Il désigna l'inconnu qui ne daigna pas tourner la tête.
" Mais où vont-ils ?
- Ne t'en fais pas pour eux, ils s'en sortiront. Tu devrais t'inquiéter de ce qui t'attend. "
Benjamin regarda sa mère qui appliquait des bandages sur le corps mutilés de son patient. Elle tentait en vain de retenir des larmes. Son frère quant à lui jouait avec la balle, ne se douant pas de ce qu'elle contenait. Benjamin la récupéra en lui expliquant qu'il ne valait mieux pas l'ouvrir, même accidentellement.

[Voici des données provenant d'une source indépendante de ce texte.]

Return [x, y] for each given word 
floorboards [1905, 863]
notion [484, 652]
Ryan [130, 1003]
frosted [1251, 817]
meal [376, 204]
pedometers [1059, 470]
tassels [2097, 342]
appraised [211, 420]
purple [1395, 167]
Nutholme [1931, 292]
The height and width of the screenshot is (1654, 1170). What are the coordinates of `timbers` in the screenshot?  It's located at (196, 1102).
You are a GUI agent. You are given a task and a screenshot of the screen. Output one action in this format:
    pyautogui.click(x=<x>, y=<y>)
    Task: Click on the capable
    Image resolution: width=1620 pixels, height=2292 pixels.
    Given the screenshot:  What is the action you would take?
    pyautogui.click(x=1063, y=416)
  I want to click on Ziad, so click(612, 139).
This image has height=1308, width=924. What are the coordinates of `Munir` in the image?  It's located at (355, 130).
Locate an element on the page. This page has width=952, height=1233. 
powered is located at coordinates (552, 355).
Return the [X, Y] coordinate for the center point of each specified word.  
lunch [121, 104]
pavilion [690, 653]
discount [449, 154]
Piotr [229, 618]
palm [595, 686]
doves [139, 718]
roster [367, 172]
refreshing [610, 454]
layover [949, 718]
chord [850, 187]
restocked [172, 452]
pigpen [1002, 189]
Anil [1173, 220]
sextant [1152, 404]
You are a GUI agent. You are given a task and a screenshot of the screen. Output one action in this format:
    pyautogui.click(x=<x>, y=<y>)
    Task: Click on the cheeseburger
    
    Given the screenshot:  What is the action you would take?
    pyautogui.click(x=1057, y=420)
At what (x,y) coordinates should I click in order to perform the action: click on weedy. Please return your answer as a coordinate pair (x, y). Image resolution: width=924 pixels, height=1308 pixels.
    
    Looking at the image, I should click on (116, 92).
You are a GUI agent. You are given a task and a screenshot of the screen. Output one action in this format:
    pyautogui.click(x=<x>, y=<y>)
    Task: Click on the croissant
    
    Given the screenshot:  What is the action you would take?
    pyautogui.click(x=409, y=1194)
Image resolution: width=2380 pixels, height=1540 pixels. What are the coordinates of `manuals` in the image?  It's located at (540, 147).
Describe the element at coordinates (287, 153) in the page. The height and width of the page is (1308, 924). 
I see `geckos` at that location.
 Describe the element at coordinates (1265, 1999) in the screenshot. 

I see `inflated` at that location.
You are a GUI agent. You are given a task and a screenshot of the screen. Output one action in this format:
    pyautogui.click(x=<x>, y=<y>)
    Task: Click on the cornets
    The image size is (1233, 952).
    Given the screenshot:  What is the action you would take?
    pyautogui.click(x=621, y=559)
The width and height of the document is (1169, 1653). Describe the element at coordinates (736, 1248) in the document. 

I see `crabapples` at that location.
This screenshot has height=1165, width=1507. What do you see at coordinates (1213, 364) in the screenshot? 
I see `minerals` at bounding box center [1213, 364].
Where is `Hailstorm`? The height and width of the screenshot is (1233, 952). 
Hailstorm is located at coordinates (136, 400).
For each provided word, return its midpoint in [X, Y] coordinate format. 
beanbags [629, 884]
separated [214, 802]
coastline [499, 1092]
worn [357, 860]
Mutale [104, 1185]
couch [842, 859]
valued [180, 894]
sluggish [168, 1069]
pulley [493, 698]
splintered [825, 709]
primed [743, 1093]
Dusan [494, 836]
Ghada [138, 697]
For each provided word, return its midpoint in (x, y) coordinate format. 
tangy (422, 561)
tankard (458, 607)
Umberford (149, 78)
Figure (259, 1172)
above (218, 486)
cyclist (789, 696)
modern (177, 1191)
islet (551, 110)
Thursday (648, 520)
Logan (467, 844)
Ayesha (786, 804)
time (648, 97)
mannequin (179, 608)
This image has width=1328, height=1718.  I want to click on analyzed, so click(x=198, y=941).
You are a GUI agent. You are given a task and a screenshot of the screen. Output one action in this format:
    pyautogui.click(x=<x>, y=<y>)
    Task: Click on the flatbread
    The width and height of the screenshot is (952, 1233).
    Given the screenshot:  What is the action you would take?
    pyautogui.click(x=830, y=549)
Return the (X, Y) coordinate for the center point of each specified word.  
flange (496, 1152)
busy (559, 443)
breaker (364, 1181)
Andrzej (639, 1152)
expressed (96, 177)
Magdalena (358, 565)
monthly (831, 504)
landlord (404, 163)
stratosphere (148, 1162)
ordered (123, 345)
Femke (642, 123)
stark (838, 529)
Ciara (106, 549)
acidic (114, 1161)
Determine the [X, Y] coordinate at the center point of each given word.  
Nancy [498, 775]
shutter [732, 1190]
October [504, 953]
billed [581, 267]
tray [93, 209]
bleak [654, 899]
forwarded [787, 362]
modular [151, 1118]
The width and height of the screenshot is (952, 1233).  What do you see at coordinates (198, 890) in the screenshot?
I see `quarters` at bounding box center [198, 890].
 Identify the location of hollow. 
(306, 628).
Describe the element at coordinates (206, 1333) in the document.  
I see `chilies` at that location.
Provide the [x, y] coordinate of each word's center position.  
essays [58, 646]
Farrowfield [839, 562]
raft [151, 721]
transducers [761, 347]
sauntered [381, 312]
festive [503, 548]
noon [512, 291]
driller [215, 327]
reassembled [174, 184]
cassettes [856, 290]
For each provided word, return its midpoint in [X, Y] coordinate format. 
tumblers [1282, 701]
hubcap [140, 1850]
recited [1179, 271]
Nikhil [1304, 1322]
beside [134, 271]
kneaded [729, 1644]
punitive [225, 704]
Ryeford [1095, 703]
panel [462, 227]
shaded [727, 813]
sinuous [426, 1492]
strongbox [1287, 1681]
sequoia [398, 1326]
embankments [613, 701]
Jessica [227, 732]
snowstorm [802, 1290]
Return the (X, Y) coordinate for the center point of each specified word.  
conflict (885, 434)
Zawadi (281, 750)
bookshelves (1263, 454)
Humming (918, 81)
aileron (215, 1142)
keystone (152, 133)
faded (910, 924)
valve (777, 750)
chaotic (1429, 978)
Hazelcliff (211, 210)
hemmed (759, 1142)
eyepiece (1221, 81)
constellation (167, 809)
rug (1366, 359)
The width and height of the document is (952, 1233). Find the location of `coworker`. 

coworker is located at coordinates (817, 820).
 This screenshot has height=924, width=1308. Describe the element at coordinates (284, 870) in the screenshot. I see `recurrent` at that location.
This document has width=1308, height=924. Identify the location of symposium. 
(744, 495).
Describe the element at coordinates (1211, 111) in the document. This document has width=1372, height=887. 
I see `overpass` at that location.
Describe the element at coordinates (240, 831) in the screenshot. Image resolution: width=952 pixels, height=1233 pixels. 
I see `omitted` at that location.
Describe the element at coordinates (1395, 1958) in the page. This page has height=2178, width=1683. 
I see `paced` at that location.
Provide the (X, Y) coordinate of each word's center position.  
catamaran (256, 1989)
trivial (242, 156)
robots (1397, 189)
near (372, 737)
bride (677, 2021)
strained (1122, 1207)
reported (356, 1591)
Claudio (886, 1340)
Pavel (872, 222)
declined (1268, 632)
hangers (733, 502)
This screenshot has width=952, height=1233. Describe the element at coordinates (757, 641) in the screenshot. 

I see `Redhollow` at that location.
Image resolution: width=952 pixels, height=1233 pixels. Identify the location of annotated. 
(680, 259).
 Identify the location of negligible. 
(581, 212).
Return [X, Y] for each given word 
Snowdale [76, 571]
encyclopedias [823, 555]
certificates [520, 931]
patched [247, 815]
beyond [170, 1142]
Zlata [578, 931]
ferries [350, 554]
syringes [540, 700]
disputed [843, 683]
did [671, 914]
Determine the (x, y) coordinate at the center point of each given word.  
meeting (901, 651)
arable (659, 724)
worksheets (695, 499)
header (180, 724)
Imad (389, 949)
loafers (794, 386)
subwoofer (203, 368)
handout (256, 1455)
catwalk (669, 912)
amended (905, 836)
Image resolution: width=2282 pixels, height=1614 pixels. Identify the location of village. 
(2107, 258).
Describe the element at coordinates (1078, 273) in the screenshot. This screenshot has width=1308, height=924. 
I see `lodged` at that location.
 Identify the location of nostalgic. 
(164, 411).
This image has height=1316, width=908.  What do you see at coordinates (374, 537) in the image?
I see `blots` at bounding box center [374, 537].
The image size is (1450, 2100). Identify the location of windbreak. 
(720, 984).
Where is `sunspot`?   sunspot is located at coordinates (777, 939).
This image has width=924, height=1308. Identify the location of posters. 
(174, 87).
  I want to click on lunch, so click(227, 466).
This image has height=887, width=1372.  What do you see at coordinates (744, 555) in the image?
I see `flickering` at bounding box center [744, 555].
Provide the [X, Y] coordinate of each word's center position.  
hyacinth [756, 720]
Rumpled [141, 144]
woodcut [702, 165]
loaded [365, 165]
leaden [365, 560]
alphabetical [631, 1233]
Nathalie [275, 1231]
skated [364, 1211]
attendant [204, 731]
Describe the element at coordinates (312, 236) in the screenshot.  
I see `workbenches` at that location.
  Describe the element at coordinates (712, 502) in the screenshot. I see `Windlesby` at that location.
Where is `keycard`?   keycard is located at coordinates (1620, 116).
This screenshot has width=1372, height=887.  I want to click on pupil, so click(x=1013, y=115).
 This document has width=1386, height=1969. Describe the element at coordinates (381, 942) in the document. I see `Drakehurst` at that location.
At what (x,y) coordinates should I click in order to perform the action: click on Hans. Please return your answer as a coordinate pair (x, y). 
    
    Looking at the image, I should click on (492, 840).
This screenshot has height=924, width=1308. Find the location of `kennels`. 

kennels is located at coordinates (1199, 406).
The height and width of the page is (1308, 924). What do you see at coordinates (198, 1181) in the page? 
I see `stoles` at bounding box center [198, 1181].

" Nous n'allons pas tarder, annonça Mr Inkerman. "
Adam se leva et attendit impatiemment avec un sac devant la porte d'entrée. Il ne devait pas comprendre réellement ce qui se passer se dit Benjamin. Sa mère, qui n'avait plus dit un mot, s'approcha simplement de lui et le prit dans ses bras.
Deux coups frappés à la porte interrompirent leur étreinte, et quelques minutes plus tard, la mère de Benjamin fermait l'appartement à clé, emportant comme Benjamin les choses auxquelles elles tenaient le plus. Ils descendirent l'escalier dans le silence absolu, pour ne pas alerter les voisins. Benjamin regarda sa montre, il était presque minuit. Comment le temps avait pu passer aussi vite ? Les amis de Victor aidaient l'homme qu'il avait sauvé à marcher. Grâce aux soins de sa mère, il était déjà en meilleur état, mais restait tout aussi affaibli.
Ils étaient maintenant dans la rue. Une dernière étreinte, et Adam et sa mère partirent, accompagnés des deux gardes du corps. Une fois qu'ils furent assez loin, Benjamin et Victor partirent de leur côté. Se dépêchant en ayant pas l'air d'être trop suspects, ils passèrent par une rue côtoyée par les gens relativement riches et puissants, le genre de rue avec des pavés gris anthracite, avec des buissons taillées de chaque côté de chaque porte d'entrée, et des restaurants avec homard mariné et vin de Pifeuil à la carte. Ils descendirent un escalier qui menait en dessous d'un immeuble authentique et légèrement délabré, qui faisait vraiment tâche dans le décor, un peu comme un Ramoloss au milieu d'une groupe de Roigada.
La porte bleue et écaillée par laquelle ils entrèrent grinça lorsqu'ils entrèrent, et elle découvrit un long couloir. Les murs étaient faits de briques, et il y avait plusieurs portes. C'était le genre de portes qu'on trouve dans les vieux collèges, avec des petites fenêtres battantes au dessus. Cela ne rappelait pas de bons souvenirs à Benjamin. Réprimant un léger frisson, il suivit Victor jusqu'à la troisième porte à droite. Avant qu'il l'ouvre, il s'adressa à lui :
" En venant dans cette pièce avec moi, tu t'engages à accomplir les missions qui te seront confiées …
- Missions ? Attendez on avait pas parlé de …
- Tu sais ce qu'il t'attend si tu fais demi-tour. "
Ils se regardèrent droit dans les yeux, puis Benjamin acquiesça d'un signe de tête.
" Je dois maintenant te présenter quelqu'un … "
Il ouvrit la porte et Benjamin entra à sa suite.